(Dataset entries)
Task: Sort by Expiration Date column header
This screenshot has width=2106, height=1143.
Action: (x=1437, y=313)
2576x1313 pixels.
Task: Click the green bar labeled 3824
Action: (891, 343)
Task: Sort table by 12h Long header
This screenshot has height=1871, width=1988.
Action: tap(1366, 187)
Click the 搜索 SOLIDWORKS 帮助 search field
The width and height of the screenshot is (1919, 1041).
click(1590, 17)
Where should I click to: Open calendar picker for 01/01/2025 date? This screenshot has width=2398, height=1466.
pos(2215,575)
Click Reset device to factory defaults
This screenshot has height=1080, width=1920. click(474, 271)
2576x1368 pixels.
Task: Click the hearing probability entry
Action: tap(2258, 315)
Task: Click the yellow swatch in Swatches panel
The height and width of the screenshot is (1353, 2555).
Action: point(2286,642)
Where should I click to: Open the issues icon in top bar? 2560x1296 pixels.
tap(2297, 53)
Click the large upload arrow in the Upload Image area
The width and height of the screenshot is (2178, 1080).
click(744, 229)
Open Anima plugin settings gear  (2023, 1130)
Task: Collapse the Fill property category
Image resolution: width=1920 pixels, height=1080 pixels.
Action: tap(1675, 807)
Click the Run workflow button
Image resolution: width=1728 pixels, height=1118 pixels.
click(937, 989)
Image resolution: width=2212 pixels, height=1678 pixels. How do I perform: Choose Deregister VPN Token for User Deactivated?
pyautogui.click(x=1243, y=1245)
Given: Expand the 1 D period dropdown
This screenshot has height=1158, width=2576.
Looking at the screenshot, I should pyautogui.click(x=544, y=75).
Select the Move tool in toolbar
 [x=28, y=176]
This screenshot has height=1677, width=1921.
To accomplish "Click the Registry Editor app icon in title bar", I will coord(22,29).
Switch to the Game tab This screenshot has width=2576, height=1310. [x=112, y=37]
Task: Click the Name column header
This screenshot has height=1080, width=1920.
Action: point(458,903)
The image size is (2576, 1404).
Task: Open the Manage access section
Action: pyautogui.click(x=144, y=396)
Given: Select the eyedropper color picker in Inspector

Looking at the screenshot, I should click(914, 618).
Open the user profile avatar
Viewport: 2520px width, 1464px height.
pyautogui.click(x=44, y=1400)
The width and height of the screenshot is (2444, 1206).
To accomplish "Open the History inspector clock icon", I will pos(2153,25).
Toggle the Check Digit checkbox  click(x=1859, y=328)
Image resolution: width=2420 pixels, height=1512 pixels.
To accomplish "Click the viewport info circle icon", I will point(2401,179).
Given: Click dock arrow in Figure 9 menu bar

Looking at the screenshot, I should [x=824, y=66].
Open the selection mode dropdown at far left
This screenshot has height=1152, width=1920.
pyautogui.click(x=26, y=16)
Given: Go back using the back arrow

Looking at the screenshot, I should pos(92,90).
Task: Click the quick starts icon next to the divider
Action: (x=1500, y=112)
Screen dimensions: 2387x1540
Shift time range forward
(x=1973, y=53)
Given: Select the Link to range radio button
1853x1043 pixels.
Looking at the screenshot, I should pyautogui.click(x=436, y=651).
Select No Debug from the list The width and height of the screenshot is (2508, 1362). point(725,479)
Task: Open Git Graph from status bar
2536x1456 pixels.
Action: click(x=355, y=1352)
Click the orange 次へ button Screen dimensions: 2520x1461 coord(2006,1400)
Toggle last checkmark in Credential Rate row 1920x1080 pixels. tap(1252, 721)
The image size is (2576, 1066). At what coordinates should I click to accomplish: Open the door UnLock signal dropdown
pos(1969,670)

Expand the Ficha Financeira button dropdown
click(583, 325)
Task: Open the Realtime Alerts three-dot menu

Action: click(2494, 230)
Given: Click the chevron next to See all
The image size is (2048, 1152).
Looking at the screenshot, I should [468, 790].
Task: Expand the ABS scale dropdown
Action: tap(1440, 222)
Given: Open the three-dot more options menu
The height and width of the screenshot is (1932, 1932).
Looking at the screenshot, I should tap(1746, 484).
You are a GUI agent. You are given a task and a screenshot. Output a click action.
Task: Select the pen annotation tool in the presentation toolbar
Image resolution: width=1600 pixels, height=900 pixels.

- _Required action_
Return the lines above exactly, keeping every word.

- _Completed task_
Task: Sort by Expiration Date column header
This screenshot has width=2106, height=1143.
Action: (x=1437, y=313)
2576x1313 pixels.
Task: Click the green bar labeled 3824
Action: (891, 343)
Task: Sort table by 12h Long header
This screenshot has height=1871, width=1988.
Action: tap(1366, 187)
Click the 搜索 SOLIDWORKS 帮助 search field
The width and height of the screenshot is (1919, 1041).
click(1590, 17)
Where should I click to: Open calendar picker for 01/01/2025 date? This screenshot has width=2398, height=1466.
pos(2215,575)
Click Reset device to factory defaults
This screenshot has height=1080, width=1920. click(474, 271)
2576x1368 pixels.
Task: Click the hearing probability entry
Action: tap(2258, 315)
Task: Click the yellow swatch in Swatches panel
The height and width of the screenshot is (1353, 2555).
Action: point(2286,642)
Where should I click to: Open the issues icon in top bar? 2560x1296 pixels.
tap(2297, 53)
Click the large upload arrow in the Upload Image area
The width and height of the screenshot is (2178, 1080).
click(744, 229)
Open Anima plugin settings gear  (2023, 1130)
Task: Collapse the Fill property category
Image resolution: width=1920 pixels, height=1080 pixels.
Action: tap(1675, 807)
Click the Run workflow button
Image resolution: width=1728 pixels, height=1118 pixels.
click(937, 989)
Image resolution: width=2212 pixels, height=1678 pixels. How do I perform: Choose Deregister VPN Token for User Deactivated?
pyautogui.click(x=1243, y=1245)
Given: Expand the 1 D period dropdown
This screenshot has height=1158, width=2576.
Looking at the screenshot, I should pyautogui.click(x=544, y=75).
Select the Move tool in toolbar
 [x=28, y=176]
This screenshot has height=1677, width=1921.
To accomplish "Click the Registry Editor app icon in title bar", I will coord(22,29).
Switch to the Game tab This screenshot has width=2576, height=1310. [x=112, y=37]
Task: Click the Name column header
This screenshot has height=1080, width=1920.
Action: point(458,903)
The image size is (2576, 1404).
Task: Open the Manage access section
Action: pyautogui.click(x=144, y=396)
Given: Select the eyedropper color picker in Inspector

Looking at the screenshot, I should click(914, 618).
Open the user profile avatar
Viewport: 2520px width, 1464px height.
pyautogui.click(x=44, y=1400)
The width and height of the screenshot is (2444, 1206).
To accomplish "Open the History inspector clock icon", I will pos(2153,25).
Toggle the Check Digit checkbox  click(x=1859, y=328)
Image resolution: width=2420 pixels, height=1512 pixels.
To accomplish "Click the viewport info circle icon", I will point(2401,179).
Given: Click dock arrow in Figure 9 menu bar

Looking at the screenshot, I should [x=824, y=66].
Open the selection mode dropdown at far left
This screenshot has height=1152, width=1920.
pyautogui.click(x=26, y=16)
Given: Go back using the back arrow

Looking at the screenshot, I should pos(92,90).
Task: Click the quick starts icon next to the divider
Action: (x=1500, y=112)
Screen dimensions: 2387x1540
Shift time range forward
(x=1973, y=53)
Given: Select the Link to range radio button
1853x1043 pixels.
Looking at the screenshot, I should pyautogui.click(x=436, y=651).
Select No Debug from the list The width and height of the screenshot is (2508, 1362). point(725,479)
Task: Open Git Graph from status bar
2536x1456 pixels.
Action: click(x=355, y=1352)
Click the orange 次へ button Screen dimensions: 2520x1461 coord(2006,1400)
Toggle last checkmark in Credential Rate row 1920x1080 pixels. tap(1252, 721)
The image size is (2576, 1066). At what coordinates should I click to accomplish: Open the door UnLock signal dropdown
pos(1969,670)

Expand the Ficha Financeira button dropdown
click(583, 325)
Task: Open the Realtime Alerts three-dot menu

Action: click(2494, 230)
Given: Click the chevron next to See all
The image size is (2048, 1152).
Looking at the screenshot, I should [468, 790].
Task: Expand the ABS scale dropdown
Action: tap(1440, 222)
Given: Open the three-dot more options menu
The height and width of the screenshot is (1932, 1932).
Looking at the screenshot, I should tap(1746, 484).
You are a GUI agent. You are given a task and a screenshot. Output a click action.
Task: Select the pen annotation tool in the presentation toolbar
Image resolution: width=1600 pixels, height=900 pixels.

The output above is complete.